Cynipini

Cynipini host-plant associations

Of the 103 valid Cynipini species whose host associations are known, 81 induce galls on Quercus : 28 on hosts in subgenus Quercus (all section Quercus ), 51 on hosts in subgenus Cerris (19 in section Cerris , 2 in section Ilex , and 30 in section Cyclobalanopsis ), and two hosts in oaks of undetermined section ( Table 3 View TABLE 3 ). In contrast, only 18 species induce galls on other Fagaceae genera ( Lithocarpus , Castanea and Castanopsis ). The host plant associations of the remaining species are unknown.

A striking feature of EPO Cynipini is that while individual species are specific to a particular non-oak genus or oak section, the host ranges of several genera span multiple divergent lineages of Fagaceae ( Table 3 View TABLE 3 ). This is most pronounced in Dryocosmus , which includes species that gall three genera of Fagaceae ( Castanea , Castanopsis , Quercus ) and two oak sections in different subgenera ( Cyclobalanopsis and Quercus ). Other genera show a similar pattern, if less dramatically: the purely East Asian genus Cycloneuroterus includes species that gall Quercus , Castanopsis and Lithocarpus , while Neuroterus includes species galling each subgenus of Quercus and one species on Lithocarpus , and Andricus primarily galls section Quercus oaks but includes one species galling Castanea .

While not all EPO Cynipini genera show such host diversity, those that do contrast markedly with pattern in the WP, in which (with some well-proven exceptions) members of a single Cynipini genus attack hosts in a single oak section ( Stone et al. 2009). For example, WP Dryocosmus and Neuroterus only gall oaks in the sections Cerris and Quercus , respectively. The exceptions in the WP are a monophyletic clade of Andricus species that show obligate host alternation between a sexual generation on section Cerris and an asexual generation on section Quercus , and a monophyletic clade of Callirhytis that alternate between the same host taxa but in the opposite direction. It is notable that no EPO species are known that show such Quercus / Cerris host alternation, or any other type of host alternation, despite co-occurrence of both host oak sections and other Fagaceae over large areas.

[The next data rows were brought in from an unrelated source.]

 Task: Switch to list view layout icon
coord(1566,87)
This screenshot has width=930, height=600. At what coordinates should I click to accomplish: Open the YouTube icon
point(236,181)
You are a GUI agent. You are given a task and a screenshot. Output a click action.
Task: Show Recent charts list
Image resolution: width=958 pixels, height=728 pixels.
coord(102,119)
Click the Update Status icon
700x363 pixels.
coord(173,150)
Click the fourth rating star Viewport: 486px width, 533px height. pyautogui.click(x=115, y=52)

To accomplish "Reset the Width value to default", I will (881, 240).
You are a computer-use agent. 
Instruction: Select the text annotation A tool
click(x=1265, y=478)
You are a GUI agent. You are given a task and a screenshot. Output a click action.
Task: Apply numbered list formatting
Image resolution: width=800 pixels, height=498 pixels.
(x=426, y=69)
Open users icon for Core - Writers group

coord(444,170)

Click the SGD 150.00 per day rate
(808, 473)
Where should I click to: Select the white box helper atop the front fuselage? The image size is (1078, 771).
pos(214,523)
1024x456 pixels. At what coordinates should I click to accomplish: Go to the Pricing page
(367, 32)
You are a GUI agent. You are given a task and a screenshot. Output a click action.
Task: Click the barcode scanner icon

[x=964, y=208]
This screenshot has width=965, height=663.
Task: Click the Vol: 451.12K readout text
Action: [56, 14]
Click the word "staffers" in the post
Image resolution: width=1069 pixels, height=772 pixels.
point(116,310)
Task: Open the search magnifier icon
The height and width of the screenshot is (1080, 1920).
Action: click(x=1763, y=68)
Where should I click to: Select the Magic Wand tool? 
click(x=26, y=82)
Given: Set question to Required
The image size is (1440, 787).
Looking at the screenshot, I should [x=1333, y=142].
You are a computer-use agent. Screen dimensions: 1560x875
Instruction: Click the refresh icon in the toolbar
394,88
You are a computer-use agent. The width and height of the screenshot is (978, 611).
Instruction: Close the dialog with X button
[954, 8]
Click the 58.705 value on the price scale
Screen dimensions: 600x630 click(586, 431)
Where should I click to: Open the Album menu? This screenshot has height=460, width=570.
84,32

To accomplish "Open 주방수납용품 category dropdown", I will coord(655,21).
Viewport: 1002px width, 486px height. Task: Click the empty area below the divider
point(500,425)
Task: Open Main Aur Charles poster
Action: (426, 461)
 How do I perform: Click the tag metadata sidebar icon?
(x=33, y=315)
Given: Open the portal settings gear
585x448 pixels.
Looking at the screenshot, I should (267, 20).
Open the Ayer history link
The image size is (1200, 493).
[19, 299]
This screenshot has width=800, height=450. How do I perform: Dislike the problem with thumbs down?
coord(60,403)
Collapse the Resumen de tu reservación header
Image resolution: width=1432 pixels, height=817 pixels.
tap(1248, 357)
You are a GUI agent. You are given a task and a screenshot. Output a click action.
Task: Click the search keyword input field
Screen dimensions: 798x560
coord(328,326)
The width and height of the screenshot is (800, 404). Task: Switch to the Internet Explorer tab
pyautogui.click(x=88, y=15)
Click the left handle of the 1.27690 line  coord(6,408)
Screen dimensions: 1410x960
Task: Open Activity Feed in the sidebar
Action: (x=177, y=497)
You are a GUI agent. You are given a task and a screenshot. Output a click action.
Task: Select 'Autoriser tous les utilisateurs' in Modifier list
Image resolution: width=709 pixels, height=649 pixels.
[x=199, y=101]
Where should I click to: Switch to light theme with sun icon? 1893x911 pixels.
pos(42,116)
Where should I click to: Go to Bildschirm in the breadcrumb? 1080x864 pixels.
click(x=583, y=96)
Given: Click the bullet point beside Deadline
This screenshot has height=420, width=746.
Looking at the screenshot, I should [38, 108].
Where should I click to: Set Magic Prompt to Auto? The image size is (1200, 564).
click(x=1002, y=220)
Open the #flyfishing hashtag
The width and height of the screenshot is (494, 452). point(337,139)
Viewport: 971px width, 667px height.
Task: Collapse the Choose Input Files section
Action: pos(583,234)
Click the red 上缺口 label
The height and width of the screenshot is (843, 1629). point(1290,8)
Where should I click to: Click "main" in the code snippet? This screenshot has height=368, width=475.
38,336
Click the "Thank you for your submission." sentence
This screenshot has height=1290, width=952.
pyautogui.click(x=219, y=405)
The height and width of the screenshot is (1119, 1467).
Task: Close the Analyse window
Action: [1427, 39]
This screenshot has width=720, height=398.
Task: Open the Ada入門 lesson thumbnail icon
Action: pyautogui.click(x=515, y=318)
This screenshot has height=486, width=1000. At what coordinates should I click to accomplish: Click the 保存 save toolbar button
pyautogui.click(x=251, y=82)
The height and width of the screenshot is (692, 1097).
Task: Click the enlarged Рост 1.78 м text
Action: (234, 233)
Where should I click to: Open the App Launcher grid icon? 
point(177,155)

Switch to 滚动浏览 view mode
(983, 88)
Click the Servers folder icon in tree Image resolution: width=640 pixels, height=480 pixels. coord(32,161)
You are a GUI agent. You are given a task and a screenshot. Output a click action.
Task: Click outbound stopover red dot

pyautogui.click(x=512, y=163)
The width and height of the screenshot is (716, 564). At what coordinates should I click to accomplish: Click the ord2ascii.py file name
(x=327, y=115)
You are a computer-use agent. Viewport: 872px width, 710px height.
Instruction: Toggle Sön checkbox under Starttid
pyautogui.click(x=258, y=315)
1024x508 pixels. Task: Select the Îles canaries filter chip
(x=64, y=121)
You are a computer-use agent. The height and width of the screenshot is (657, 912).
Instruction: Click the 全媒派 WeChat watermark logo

One possible reason for the high host range of some Cynipini genera in the EPO regions is that the morphological characters currently regarded as diagnostic do not define monophyletic groups, leading to paraphyletic or polyphyletic genera. This is discussed in more detail for specific genera below. However, if we take the pattern at face value, then high host richness could be an evolutionary result of geologically long-term exposure of cynipid lineages to very high host lineage diversity.

Cynipini lifecycles and gall induction sites

Excluding the three species known to be purely parthenogenetic ( Andricus pseudoflos , A. targionii and Dryocosmus kuriphilus ), alternating generations have been linked for only 23 of the remaining 100 EPO Cynipini species (23%). If we assume that all of these 100 Cynipini species are cyclically parthenogenetic, then at least 77 additional gall and wasp generations remain to be discovered. Of the 77 (77%) species known from a single generation, and again excluding species known to be purely parthenogenetic, 19 (24.7%) are known only from an asexual generation and 58 (75.3%) are known only from a sexual generation. These values are interesting because in the WP Cynipini fauna, most species known only from a single generation are known from their asexual generation ( Nieves-Aldrey 2001; Roskam 2019). This difference may reflect regional differences in the detectability of the relevant galls. In the WP the mature asexual generation galls of many (though not all) Cynipini are relatively large and often patterned and/or coloured ( Stone et al. 2002; Csóka et al. 2005; Roskam 2019), and persist on the plant for long periods, which may aid their detection. This is less true for the EPO Cynipini fauna so known far, though this does include some very detectable asexual generation galls (such as the large ball or spiny galls induced by asexual generations of Trichagalma ).

With this in mind, knowledge of gall structures and locations on the host plant for EPO Cynipini is very incomplete. Currently known species between them induce galls on all major plant organs ( Table 1) and (with some exceptions) each generation of a specific species tends to gall a single plant organ ( Table 1). In contrast, alternating generations of the same species often gall different organs on the same plant. Leaves are the most frequent gall induction site ( Table 1); most Andricus sexual generations induce integral leaf blade galls, while asexual generations of Belizinella and of Cerroneuroterus induce detachable galls on the underside of leaves. All Cerroneuroterus sexual generations develop in catkins, and the asexual forms of Cyclocynips develop inside stems. As far as we know, the genus showing the greatest diversity of gall induction locations in the EPO is Dryocosmus , which contains species that gall all plant organs except the roots.